Und wie sieht es mit 'Probebohrungen' aus?
Unternehmen sehen Probebohrungen nicht als "Vorbereitung von Fracking"
Das Kasseler Unternehmen Wintershall konzentriert sich in NRW auf die Suche nach Schiefergas. Für mögliche konkrete Gesteinserkundungen hat man den Kreis Mettmann im Blick, weil dort die Schieferschicht nur in etwa 200 bis 300 Metern Tiefe liegt und damit für Gesteinsproben am günstigen zugänglich sei. "Eine spätere Förderung im Testbereich ist aber unwahrscheinlicht", sagt Sprecher Stefan Leunig. Richtung Norden würde sich die Schieferschicht auf 1000 Meter und weiter vertiefen und möglicherweise mehr Gas beinhalten. Das Konzessionsgebiet von Wintershall umfasst den Niederrhein (Feld "Rheinland") und reicht von der belgischen Grenze, dem südlichen Rand des Ruhrgebiets folgend durch den Hochsauerlandkreis bis in den Märkischen Kreis (Feld "Ruhr").
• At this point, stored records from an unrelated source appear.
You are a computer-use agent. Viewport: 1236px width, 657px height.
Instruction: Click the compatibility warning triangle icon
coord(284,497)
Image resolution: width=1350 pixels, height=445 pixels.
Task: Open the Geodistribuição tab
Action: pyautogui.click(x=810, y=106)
"Wir sind noch längst nicht so weit, Kernbohrungen zur Gesteinsuntersuchung zu beantragen", sagt Wintershall-Sprecher Leunig. Diese seien nötig, "um zu verstehen, ob tatsächlich Schiefergas vorhanden ist". Aber den Unternehmen sind dabei bis dato die Hände gebunden. Konkret forschen dürften sie nur, wenn Sie dem Land NRW - bzw. der zuständigen Bergbaubehörde bei der Bezirksregierung Arnsberg - zusichern, dass sich Fracking in Gegenwart und Zukunft grundsätzlich ausschließen. Darauf hat sich laut Bezirksregierung bis dato kein Unternehmen eingelassen.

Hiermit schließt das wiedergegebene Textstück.